I stayed at Monty with my sister, which was sooo easy from London. Literally 45 mins from Euston station. The cabin was hidden around a little corner and following step by step instructions to find the cabin was a my first throwback: printing off AA directions in the 90s.

Worst-case-scenario thinking

We got to know the cabin and settle in before locking our phones away. And I won’t lie - I was anxious. I was thinking worst-case scenario: what if work needs me? What if I forgot to do something that I won’t be able to do for 4 days?
But this is incredibly normal, and expecting it made it easier. I like to call it “annual leave anxiety” - where our brains are wired to think of the ‘what ifs’ when we’re so used to being reachable 24/7.
But once my phone was switched off and locked away, I felt instant relief. Like when you’ve been procrastinating a task and you finally get it done.

Boredom feels…itchy

We lit a fire, poured a drink, and just…sat.

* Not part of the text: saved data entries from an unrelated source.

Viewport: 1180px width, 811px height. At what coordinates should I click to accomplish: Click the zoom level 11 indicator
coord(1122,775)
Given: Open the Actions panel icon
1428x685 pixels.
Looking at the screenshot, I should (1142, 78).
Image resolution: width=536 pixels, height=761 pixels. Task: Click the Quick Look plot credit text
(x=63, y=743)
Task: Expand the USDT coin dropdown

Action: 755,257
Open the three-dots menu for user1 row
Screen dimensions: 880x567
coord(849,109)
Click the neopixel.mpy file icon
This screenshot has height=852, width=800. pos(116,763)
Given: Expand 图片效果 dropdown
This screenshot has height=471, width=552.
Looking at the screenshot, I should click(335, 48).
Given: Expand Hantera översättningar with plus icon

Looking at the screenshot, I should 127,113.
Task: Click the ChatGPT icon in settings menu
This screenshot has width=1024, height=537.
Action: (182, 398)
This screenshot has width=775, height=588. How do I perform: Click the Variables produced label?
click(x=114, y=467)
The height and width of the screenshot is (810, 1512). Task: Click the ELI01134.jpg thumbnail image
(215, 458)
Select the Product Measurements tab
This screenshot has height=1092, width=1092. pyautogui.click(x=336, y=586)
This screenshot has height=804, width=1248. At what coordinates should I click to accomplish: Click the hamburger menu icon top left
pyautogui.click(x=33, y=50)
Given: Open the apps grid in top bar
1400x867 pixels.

And it was a uncomfortable for about 10 mins…like “ok what do we do now?” The boredom felt almost itchy. I tried to keep myself busy by making plans for the next few days or trying to figure out how to work the coffee grinder.
But after that initial discomfort, it began to feel liberating. It’s rather wonderful to not be thinking about the 132 tasks I have to get done. Research shows that boredom is actually good for us, it can spark creativity, reduce stress, and help us regulate emotions. And you know what? The science doesn’t lie. That empty space in my mind started to feel like a gift.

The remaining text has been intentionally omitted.